Convert the part of the material that opens with the line containing "Given: Open the Filter panel" and closes with the line containing "[x=434, y=327]" into a JSON list of strings, one string per line, with blank lines left out.

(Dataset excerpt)
==*==

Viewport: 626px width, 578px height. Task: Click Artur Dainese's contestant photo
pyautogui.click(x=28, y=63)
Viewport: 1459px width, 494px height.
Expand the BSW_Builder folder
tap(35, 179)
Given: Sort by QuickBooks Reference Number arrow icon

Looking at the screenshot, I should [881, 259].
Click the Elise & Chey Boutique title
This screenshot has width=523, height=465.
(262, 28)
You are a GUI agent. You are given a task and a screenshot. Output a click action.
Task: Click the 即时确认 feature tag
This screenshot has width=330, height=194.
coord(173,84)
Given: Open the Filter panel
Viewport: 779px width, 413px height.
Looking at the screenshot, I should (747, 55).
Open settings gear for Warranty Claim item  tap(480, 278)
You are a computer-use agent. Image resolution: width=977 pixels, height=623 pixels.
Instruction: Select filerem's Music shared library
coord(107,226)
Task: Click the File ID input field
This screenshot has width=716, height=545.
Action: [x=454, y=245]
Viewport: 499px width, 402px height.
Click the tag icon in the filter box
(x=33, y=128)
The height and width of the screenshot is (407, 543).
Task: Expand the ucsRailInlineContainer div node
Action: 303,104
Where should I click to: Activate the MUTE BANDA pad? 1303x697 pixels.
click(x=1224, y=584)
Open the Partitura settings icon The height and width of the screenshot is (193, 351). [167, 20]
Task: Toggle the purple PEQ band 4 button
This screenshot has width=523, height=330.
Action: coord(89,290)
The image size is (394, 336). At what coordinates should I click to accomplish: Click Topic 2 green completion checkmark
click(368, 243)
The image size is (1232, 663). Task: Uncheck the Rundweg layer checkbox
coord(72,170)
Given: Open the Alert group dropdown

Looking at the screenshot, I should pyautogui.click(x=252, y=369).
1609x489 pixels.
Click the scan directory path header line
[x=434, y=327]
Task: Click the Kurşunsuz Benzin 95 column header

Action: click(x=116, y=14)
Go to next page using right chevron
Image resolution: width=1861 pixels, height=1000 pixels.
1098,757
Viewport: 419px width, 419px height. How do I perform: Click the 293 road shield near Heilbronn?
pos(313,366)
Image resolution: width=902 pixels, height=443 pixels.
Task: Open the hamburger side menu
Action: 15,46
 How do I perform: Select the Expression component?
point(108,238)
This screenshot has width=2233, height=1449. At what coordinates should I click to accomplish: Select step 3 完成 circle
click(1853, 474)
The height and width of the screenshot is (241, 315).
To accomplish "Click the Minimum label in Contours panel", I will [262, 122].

==*==

Written answer:
[
  "Given: Open the Filter panel",
  "Viewport: 779px width, 413px height.",
  "Looking at the screenshot, I should (747, 55).",
  "Open settings gear for Warranty Claim item  tap(480, 278)",
  "You are a computer-use agent. Image resolution: width=977 pixels, height=623 pixels.",
  "Instruction: Select filerem's Music shared library",
  "coord(107,226)",
  "Task: Click the File ID input field",
  "This screenshot has width=716, height=545.",
  "Action: [x=454, y=245]",
  "Viewport: 499px width, 402px height.",
  "Click the tag icon in the filter box",
  "(x=33, y=128)",
  "The height and width of the screenshot is (407, 543).",
  "Task: Expand the ucsRailInlineContainer div node",
  "Action: 303,104",
  "Where should I click to: Activate the MUTE BANDA pad? 1303x697 pixels.",
  "click(x=1224, y=584)",
  "Open the Partitura settings icon The height and width of the screenshot is (193, 351). [167, 20]",
  "Task: Toggle the purple PEQ band 4 button",
  "This screenshot has width=523, height=330.",
  "Action: coord(89,290)",
  "The image size is (394, 336). At what coordinates should I click to accomplish: Click Topic 2 green completion checkmark",
  "click(368, 243)",
  "The image size is (1232, 663). Task: Uncheck the Rundweg layer checkbox",
  "coord(72,170)",
  "Given: Open the Alert group dropdown",
  "Looking at the screenshot, I should pyautogui.click(x=252, y=369).",
  "1609x489 pixels.",
  "Click the scan directory path header line",
  "[x=434, y=327]"
]